Conference organizers were wowed by the accommodations and hospitality Lexington had to offer when SETC brought 4,000 conventioneers to town for the first time in more than 30 years. And conference officials noticed Lexington artists, giving a career achievement award to Larry and Vivian Snipes, naming Balagula Theatre runner-up in the Community Theatre Festival and Paul Laurence Dunbar High School student Susan Creech to the High School Theatre Festival all-star cast.
And Lexington noticed the conference, particularly anyone who went near Lexington Center for the three days the conference was in full swing.
As conventions at Lexington Center go, the center’s president and CEO, Bill Owen, says SETC was “one of the largest ever in Lexington and the largest in the past decade.”
Lexington Center leaders think SETC is the biggest convention since the Worldwide Church of God’s gatherings in the late 1980s to early 90s and rank it up there with gatherings of the Rural Letter Carriers and Daughters of the Nile, an international fraternal organization, this decade.
The Lexington Convention and Visitors Bureau does not have final figures and an estimate of the SETC convention’s economic impact yet, but does agree it’s one of the largest gatherings in Lexington.
Roseanne Mingo, destination sales account executive with the Lexington CVB, said SETC might have had an even higher profile because many of its activities, such as auditions and a job fair, prompted people to wait and congregate in public areas of Lexington Center.
Still, there is one way SETC could have raised its profile even more.
On the Friday morning arts chat I do with Charles Compton at WEKU-88.9 FM, he said he guessed this would be an opportunity for people to see a lot of shows, echoing a notion many people I talked to had.

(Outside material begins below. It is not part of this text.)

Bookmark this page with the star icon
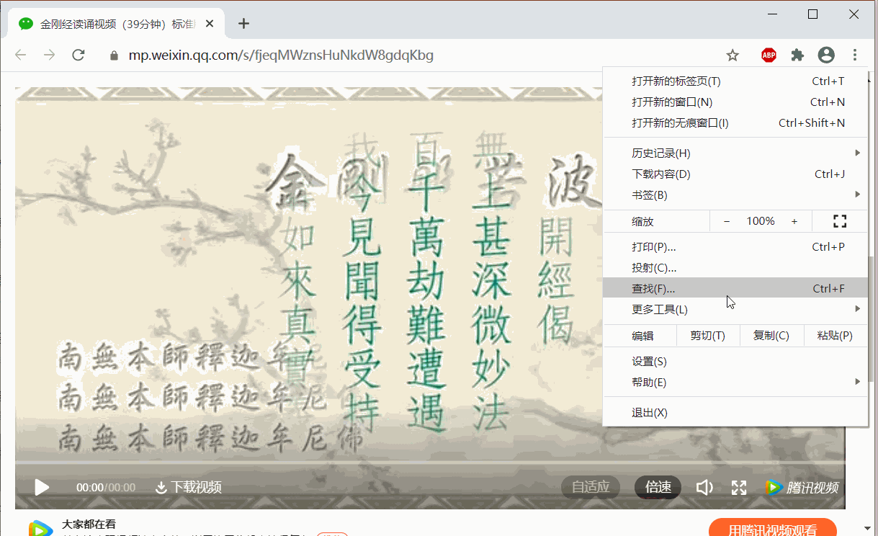Screen dimensions: 878x536 click(x=733, y=55)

There certainly were several theaters in full operation during the festival with the children’s, high school and community theater festivals going on.
But if you wanted to see those shows, you had to register for the convention, not something many people except serious theater folk would be inclined to do for $250 a pop.
But there are theater fans who might might be inclined to pay a few bucks to see some of the shows, most of which are reduced versions of full-length plays.
This might not be something that would really fly in a city like next year’s SETC site, Atlanta, where a convention of 4,000 might not make a blip on the radar. But in mid-size cities like Lexington or last year’s location, Birmingham, creating some kind of public ticket for shows might give the organization a chance to draw people in the cities it visits into the larger world of Southern theater.
As they visited our fair city, SETC organizers sounded anxious to make sure another three decades didn’t pass before they came back. And that would be fantastic. You bring the crowds, we’ll bring the hospitality, and could you crack the door for the locals, a little?